• Work required: In the listing below, count the lines with "computer" and report only the figure.

= Beginning of Section =

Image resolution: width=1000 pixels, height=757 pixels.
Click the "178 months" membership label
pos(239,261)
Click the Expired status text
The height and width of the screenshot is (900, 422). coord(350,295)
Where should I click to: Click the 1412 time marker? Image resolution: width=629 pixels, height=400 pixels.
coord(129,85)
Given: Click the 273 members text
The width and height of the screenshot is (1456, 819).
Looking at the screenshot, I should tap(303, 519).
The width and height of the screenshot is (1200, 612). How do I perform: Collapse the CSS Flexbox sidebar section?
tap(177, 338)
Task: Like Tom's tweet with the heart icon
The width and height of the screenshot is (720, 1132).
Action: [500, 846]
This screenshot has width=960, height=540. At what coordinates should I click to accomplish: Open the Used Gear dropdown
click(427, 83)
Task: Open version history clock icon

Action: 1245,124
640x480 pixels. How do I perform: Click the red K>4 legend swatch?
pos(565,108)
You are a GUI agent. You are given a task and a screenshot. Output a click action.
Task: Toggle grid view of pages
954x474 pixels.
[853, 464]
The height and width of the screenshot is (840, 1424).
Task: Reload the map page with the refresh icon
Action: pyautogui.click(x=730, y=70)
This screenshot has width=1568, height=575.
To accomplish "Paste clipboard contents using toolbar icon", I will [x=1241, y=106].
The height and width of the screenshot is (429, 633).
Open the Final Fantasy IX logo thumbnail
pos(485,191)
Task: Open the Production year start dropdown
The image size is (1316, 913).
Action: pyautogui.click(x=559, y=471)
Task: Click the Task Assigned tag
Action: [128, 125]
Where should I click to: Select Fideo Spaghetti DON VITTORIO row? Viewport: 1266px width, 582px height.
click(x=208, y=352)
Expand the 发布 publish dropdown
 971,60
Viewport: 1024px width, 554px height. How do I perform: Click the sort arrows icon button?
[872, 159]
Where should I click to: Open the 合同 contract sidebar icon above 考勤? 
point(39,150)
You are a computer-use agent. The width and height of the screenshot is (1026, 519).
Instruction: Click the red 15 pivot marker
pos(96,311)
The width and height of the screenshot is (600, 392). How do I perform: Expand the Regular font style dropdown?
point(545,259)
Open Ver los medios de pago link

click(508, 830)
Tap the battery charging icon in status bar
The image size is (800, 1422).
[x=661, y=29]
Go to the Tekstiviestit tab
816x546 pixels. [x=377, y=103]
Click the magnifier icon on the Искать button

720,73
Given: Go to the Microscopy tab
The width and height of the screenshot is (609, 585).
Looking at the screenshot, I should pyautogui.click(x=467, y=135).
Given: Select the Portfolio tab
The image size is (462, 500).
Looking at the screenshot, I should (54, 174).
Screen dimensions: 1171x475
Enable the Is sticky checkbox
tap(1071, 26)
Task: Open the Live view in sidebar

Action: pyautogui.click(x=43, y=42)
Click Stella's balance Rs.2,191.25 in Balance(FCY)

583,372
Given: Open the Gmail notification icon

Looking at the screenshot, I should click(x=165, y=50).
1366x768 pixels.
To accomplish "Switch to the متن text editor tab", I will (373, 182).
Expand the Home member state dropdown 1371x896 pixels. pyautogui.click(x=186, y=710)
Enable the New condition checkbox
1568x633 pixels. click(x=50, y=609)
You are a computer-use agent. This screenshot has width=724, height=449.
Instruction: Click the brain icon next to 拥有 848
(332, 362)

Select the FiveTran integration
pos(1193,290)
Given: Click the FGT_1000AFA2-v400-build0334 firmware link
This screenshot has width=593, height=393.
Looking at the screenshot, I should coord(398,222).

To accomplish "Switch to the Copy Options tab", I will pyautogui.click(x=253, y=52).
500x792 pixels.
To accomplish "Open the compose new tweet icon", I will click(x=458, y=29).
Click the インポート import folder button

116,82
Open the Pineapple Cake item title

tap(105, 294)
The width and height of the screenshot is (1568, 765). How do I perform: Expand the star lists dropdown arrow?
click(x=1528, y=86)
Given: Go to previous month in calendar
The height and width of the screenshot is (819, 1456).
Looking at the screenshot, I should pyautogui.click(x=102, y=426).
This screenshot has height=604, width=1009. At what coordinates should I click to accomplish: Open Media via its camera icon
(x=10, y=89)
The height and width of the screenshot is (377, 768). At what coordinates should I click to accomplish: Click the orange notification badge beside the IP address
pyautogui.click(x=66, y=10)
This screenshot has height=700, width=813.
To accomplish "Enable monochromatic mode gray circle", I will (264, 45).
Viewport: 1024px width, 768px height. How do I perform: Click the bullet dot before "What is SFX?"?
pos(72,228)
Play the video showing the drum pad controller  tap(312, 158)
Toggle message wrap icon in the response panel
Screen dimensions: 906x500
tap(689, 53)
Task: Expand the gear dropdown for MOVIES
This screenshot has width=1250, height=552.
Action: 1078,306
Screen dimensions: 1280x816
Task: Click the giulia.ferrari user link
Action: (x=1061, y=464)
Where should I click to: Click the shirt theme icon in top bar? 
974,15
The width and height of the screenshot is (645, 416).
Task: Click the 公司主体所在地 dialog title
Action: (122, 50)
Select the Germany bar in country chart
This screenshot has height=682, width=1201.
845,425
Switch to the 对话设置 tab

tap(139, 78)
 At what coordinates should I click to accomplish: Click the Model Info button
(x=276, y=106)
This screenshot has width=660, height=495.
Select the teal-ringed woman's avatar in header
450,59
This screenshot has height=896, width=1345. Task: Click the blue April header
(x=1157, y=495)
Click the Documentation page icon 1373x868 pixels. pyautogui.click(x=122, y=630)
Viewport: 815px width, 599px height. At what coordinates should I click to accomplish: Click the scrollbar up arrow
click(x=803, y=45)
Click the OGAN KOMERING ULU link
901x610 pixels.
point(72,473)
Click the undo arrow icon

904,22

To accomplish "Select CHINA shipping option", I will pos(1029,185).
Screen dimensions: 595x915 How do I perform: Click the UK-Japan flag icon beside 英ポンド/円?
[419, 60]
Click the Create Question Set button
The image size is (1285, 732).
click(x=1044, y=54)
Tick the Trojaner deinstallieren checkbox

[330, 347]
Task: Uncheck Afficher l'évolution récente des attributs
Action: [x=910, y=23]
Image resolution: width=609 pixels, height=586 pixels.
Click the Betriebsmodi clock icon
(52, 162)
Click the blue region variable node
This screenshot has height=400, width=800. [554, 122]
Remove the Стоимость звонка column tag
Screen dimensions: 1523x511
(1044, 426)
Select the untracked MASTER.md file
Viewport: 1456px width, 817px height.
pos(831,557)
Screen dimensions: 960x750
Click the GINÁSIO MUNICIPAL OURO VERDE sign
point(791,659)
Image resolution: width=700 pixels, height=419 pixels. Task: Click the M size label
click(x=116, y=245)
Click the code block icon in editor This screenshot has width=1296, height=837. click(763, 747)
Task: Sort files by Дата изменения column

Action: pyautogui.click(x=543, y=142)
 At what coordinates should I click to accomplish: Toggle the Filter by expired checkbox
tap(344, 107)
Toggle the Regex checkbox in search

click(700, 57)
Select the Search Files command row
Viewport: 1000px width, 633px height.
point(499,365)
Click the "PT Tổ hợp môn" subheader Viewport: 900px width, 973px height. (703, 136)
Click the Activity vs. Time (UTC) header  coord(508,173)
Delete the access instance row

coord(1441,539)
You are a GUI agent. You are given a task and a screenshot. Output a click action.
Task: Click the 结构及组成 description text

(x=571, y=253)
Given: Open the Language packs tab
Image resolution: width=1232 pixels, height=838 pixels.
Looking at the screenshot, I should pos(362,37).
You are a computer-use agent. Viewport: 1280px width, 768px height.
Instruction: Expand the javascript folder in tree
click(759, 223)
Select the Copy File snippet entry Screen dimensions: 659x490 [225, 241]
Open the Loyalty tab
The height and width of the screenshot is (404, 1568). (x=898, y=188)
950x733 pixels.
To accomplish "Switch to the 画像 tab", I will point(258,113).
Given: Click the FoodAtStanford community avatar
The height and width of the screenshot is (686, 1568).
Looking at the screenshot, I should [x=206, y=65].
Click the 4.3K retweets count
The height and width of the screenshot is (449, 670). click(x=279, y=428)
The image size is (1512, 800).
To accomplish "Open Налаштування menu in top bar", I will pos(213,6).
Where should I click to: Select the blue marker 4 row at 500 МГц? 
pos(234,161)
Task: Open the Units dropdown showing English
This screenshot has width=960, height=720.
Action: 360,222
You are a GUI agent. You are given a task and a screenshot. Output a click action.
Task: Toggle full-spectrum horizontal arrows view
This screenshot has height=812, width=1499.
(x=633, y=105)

= End of Section =

• Answer to the problem: 3